Record extracts:
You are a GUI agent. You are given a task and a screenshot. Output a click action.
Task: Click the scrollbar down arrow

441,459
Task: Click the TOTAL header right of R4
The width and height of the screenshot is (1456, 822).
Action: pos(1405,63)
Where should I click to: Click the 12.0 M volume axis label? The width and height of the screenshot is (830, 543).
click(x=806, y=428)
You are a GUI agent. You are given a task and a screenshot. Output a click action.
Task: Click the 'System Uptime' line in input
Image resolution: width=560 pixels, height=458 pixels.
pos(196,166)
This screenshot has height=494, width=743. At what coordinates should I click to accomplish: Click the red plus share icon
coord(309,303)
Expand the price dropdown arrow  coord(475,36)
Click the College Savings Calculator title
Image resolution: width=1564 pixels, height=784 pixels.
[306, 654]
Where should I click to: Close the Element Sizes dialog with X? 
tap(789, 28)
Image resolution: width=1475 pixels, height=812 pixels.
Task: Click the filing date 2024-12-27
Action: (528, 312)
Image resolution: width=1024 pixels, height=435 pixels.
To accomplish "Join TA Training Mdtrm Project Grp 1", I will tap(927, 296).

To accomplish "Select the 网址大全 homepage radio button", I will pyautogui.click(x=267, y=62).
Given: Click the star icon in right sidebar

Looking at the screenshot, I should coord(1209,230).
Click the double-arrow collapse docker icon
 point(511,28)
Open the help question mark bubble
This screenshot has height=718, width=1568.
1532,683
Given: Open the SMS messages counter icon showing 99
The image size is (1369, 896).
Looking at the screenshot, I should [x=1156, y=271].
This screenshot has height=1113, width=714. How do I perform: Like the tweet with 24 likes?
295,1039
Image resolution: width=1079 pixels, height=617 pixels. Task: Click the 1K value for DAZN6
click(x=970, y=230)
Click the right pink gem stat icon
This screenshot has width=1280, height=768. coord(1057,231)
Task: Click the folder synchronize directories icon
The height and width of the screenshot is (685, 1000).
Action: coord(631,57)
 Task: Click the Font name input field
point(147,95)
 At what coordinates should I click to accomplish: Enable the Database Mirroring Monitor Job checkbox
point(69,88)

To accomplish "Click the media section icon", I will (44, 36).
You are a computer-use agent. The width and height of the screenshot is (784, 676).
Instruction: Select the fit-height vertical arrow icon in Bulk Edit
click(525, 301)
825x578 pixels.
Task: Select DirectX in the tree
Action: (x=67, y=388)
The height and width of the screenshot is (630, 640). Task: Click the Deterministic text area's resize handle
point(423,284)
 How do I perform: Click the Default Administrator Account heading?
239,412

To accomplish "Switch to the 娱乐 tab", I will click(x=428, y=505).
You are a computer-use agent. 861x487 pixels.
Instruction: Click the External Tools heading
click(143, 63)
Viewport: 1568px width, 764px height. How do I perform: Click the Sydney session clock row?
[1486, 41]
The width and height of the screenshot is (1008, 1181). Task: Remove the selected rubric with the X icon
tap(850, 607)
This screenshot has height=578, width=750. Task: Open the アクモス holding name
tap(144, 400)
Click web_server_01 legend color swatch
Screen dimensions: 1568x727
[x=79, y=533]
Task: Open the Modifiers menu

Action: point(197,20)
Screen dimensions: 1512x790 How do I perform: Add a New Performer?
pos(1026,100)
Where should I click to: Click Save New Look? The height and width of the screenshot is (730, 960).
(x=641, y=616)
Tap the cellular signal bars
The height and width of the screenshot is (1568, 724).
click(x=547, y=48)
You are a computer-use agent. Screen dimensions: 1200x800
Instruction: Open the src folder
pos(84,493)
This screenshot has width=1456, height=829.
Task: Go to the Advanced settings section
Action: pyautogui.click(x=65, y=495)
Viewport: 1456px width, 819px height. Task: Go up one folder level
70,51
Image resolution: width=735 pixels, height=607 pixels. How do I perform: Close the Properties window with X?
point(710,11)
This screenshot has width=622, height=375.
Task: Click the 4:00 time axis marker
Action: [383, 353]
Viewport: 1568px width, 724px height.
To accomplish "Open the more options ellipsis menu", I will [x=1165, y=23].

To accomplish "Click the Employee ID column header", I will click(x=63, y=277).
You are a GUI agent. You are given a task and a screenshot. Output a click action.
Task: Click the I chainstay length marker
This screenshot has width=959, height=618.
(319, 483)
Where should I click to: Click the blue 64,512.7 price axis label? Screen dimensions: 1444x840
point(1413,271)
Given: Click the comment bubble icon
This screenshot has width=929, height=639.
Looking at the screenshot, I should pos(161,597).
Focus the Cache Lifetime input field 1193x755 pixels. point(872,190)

What to produce: Please filter the entries above down to the lines holding "computer" and copy them.

Answer to the exercise:
You are a computer-use agent. The width and height of the screenshot is (784, 676).
You are a computer-use agent. 861x487 pixels.
You are a computer-use agent. Screen dimensions: 1200x800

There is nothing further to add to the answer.